Yes, they are passed by reference by default in C#. All objects in C# are, except for value types. To be a little bit more precise, they're passed "by reference by value"; that is, the value of the variable that you see in your methods is a reference to the original object passed. This is a small semantic point, but one that can sometimes be important.
They are passed by value (as are all parameters that are neither ref nor out), but the value is a reference to the object, so they are effectively passed by reference.
Arrays in .NET are object on the heap, so you have a reference. That reference is passed by value, meaning that changes to the contents of the array will be seen by the caller, but reassigning the array won't:
void Foo(int[] data) {
data[0] = 1; // caller sees this
}
void Bar(int[] data) {
data = new int[20]; // but not this
}
If you add the ref modifier, the reference is passed by reference - and the caller would see either change above.
(1) No one explicitly answered the OP's question, so here goes:
No. Explicitly passing the array or list as a reference will not affect performance.
What the OP feared might be happening is avoided because the function is already operating on a reference (which was passed by value). The top answer nicely explains what this means, giving an Ikea way to answer the original question.
(2) Good advice for everyone:
Read Eric Lippert's advice on when/how to approach optimization. Premature optimization is the root of much evil.
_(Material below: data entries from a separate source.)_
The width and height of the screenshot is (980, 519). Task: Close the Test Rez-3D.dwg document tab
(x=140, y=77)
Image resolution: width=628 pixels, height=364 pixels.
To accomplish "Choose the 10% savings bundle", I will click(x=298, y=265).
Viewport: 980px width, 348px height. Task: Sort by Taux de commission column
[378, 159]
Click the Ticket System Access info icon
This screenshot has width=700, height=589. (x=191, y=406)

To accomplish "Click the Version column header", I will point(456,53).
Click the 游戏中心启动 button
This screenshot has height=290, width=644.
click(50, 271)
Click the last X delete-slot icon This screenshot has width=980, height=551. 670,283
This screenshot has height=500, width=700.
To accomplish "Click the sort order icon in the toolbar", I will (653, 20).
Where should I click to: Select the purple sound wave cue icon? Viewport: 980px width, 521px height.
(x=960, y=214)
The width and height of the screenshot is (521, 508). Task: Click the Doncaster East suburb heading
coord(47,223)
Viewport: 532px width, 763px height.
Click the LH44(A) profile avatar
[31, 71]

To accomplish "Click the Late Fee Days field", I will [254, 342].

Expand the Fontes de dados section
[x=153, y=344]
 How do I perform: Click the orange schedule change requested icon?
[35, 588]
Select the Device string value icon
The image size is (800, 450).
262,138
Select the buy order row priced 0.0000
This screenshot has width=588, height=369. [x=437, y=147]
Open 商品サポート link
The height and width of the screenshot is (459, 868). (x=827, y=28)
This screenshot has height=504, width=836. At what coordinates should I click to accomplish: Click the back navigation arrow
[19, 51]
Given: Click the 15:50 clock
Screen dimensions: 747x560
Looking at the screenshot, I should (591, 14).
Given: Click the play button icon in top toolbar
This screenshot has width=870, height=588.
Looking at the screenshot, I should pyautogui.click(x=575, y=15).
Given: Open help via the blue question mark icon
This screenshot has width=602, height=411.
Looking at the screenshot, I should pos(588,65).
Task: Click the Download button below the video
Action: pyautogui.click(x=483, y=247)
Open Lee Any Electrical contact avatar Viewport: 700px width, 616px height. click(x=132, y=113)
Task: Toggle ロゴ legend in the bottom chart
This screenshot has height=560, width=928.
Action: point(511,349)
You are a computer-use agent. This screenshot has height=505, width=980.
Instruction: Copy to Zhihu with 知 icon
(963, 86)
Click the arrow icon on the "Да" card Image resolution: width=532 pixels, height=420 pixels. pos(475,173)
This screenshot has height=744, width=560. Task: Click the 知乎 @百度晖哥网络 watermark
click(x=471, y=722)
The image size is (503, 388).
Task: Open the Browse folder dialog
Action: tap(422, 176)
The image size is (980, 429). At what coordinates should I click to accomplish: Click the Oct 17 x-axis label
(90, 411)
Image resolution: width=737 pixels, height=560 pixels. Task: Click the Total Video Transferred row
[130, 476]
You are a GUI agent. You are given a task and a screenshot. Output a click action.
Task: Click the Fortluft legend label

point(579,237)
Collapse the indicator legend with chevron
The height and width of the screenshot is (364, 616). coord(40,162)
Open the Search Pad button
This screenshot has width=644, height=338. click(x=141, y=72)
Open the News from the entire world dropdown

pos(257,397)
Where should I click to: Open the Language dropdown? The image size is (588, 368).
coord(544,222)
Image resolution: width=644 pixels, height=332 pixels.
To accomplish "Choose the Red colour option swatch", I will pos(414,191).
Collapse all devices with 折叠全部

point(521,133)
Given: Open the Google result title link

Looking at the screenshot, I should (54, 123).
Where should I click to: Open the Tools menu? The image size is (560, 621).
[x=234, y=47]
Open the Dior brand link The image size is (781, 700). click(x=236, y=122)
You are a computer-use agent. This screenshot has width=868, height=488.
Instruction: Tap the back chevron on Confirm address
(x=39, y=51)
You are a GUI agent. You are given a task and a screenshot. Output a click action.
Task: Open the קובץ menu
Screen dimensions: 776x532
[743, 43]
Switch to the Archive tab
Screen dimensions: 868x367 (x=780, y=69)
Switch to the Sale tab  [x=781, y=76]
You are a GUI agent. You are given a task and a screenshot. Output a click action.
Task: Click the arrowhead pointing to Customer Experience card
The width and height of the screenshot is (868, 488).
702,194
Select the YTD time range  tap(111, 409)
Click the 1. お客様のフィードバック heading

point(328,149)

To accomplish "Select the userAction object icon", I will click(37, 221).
(3) Important, not already mentioned:
Use cases that require passing anything - values or references - by reference are rare.
Doing so gives you extra ways to shoot yourself in the foot, which is why C# makes you use the "ref" keyword on the method call as well. Older (pre-Java) languages only made you indicate pass-by-reference on the method declaration. And this invited no end of problems. Java touts the fact that it doesn't let you do it at all.